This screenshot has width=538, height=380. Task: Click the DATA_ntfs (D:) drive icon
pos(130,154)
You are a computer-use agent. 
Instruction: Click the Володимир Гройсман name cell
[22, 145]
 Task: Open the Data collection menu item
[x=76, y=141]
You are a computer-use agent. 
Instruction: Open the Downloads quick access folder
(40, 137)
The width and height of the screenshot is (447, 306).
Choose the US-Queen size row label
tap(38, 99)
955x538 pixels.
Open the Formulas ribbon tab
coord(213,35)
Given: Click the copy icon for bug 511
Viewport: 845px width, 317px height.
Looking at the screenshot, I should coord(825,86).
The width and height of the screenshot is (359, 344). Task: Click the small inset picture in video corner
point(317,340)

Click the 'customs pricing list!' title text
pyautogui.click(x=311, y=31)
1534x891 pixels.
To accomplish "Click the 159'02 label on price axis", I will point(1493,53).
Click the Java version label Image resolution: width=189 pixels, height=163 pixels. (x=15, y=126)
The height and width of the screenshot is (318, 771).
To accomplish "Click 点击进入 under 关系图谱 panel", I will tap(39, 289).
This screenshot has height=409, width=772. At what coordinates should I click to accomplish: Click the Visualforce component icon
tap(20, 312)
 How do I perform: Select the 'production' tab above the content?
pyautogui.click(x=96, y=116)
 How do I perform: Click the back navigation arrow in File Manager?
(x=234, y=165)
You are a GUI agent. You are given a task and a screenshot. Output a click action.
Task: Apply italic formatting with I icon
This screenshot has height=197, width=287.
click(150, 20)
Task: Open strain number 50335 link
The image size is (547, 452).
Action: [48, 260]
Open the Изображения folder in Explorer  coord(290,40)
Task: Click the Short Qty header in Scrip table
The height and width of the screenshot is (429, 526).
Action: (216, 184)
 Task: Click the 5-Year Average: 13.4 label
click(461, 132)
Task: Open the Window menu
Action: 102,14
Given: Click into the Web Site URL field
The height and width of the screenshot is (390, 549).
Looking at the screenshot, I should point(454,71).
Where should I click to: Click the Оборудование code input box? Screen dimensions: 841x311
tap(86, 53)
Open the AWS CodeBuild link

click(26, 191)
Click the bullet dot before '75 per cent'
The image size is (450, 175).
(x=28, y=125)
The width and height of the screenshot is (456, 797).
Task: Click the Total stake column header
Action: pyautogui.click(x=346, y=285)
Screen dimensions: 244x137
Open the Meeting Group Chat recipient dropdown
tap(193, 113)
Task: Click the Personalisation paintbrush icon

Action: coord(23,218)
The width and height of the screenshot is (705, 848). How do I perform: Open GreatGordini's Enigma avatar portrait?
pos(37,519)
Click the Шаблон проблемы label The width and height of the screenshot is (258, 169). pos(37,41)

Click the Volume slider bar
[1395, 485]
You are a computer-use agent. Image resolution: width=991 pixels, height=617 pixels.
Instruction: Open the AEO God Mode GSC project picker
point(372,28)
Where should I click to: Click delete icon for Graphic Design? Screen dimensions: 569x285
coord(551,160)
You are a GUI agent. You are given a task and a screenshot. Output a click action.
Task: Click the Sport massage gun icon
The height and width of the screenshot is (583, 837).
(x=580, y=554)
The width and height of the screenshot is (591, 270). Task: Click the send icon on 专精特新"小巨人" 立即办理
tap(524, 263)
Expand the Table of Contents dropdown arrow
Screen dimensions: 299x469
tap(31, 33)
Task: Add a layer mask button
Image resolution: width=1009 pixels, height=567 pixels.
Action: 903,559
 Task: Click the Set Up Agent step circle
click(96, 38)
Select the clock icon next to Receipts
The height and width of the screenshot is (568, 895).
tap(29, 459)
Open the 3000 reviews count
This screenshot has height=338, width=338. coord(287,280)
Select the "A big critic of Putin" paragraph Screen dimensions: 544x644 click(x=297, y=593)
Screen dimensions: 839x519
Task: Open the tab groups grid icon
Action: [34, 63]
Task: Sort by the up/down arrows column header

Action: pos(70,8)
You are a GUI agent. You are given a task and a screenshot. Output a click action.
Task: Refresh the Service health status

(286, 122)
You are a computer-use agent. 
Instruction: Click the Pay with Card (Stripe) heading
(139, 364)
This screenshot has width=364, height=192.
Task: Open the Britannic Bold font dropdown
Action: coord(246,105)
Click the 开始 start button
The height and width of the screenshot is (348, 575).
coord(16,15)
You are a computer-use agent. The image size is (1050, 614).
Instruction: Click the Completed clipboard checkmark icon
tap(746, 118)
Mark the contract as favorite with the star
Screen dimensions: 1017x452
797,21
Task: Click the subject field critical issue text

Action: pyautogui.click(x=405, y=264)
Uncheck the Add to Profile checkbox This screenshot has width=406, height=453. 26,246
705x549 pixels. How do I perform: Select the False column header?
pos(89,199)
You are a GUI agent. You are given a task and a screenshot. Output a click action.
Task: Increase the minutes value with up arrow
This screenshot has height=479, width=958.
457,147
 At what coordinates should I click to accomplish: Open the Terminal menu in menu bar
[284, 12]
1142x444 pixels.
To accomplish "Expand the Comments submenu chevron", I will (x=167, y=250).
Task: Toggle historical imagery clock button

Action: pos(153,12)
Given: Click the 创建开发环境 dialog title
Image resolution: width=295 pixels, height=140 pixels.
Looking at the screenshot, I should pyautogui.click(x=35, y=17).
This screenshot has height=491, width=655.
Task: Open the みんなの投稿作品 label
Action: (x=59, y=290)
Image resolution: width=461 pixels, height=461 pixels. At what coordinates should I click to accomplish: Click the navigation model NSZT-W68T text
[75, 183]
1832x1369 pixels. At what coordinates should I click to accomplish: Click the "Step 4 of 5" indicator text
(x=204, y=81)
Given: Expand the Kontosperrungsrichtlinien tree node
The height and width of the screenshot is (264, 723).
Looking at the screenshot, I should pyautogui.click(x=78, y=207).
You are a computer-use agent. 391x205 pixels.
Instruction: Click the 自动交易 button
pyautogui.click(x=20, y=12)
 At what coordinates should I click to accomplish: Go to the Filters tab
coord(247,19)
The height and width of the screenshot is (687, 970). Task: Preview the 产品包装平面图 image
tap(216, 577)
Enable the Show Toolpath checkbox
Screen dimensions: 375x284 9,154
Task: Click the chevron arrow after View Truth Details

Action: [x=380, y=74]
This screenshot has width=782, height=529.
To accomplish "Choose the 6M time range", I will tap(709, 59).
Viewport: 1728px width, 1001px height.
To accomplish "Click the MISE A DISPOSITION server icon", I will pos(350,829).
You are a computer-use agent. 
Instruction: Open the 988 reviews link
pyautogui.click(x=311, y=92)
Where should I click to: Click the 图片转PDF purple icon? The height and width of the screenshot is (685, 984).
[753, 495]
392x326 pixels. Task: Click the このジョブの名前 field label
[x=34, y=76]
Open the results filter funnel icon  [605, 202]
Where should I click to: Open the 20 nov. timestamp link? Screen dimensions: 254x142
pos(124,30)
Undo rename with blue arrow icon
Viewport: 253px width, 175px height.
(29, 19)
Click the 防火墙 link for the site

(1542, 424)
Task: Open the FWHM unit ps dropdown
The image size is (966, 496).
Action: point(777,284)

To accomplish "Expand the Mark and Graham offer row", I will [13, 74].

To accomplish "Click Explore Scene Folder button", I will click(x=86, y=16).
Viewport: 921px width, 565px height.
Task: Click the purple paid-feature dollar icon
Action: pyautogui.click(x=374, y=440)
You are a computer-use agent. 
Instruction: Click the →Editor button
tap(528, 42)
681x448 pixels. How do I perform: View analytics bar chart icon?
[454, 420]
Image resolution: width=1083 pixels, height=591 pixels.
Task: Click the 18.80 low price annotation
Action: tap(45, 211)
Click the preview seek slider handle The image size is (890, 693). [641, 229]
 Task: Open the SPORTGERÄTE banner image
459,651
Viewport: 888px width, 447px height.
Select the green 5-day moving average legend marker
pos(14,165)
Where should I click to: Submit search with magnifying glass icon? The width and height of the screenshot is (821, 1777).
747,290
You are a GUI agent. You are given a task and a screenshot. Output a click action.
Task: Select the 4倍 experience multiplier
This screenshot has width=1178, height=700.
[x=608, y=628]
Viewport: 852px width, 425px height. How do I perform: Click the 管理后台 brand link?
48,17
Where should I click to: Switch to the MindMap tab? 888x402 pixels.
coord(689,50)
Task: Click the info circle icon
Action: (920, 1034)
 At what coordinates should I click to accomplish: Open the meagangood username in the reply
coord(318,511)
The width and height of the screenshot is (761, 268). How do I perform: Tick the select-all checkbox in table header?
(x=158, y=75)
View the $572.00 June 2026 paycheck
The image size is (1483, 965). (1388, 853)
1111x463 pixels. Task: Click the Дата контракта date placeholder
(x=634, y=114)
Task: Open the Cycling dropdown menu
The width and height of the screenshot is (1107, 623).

• • • •

**DIRECTIONS**. From the entries above, extract only the lines running from the one containing "in menu bar" through the one containing "Open the results", inclusive.

**ANSWER BOX**.
 At what coordinates should I click to accomplish: Open the Terminal menu in menu bar
[284, 12]
1142x444 pixels.
To accomplish "Expand the Comments submenu chevron", I will (x=167, y=250).
Task: Toggle historical imagery clock button

Action: pos(153,12)
Given: Click the 创建开发环境 dialog title
Image resolution: width=295 pixels, height=140 pixels.
Looking at the screenshot, I should pyautogui.click(x=35, y=17).
This screenshot has height=491, width=655.
Task: Open the みんなの投稿作品 label
Action: (x=59, y=290)
Image resolution: width=461 pixels, height=461 pixels. At what coordinates should I click to accomplish: Click the navigation model NSZT-W68T text
[75, 183]
1832x1369 pixels. At what coordinates should I click to accomplish: Click the "Step 4 of 5" indicator text
(x=204, y=81)
Given: Expand the Kontosperrungsrichtlinien tree node
The height and width of the screenshot is (264, 723).
Looking at the screenshot, I should pyautogui.click(x=78, y=207).
You are a computer-use agent. 391x205 pixels.
Instruction: Click the 自动交易 button
pyautogui.click(x=20, y=12)
 At what coordinates should I click to accomplish: Go to the Filters tab
coord(247,19)
The height and width of the screenshot is (687, 970). Task: Preview the 产品包装平面图 image
tap(216, 577)
Enable the Show Toolpath checkbox
Screen dimensions: 375x284 9,154
Task: Click the chevron arrow after View Truth Details

Action: [x=380, y=74]
This screenshot has width=782, height=529.
To accomplish "Choose the 6M time range", I will tap(709, 59).
Viewport: 1728px width, 1001px height.
To accomplish "Click the MISE A DISPOSITION server icon", I will pos(350,829).
You are a computer-use agent. 
Instruction: Open the 988 reviews link
pyautogui.click(x=311, y=92)
Where should I click to: Click the 图片转PDF purple icon? The height and width of the screenshot is (685, 984).
[753, 495]
392x326 pixels. Task: Click the このジョブの名前 field label
[x=34, y=76]
Open the results filter funnel icon  [605, 202]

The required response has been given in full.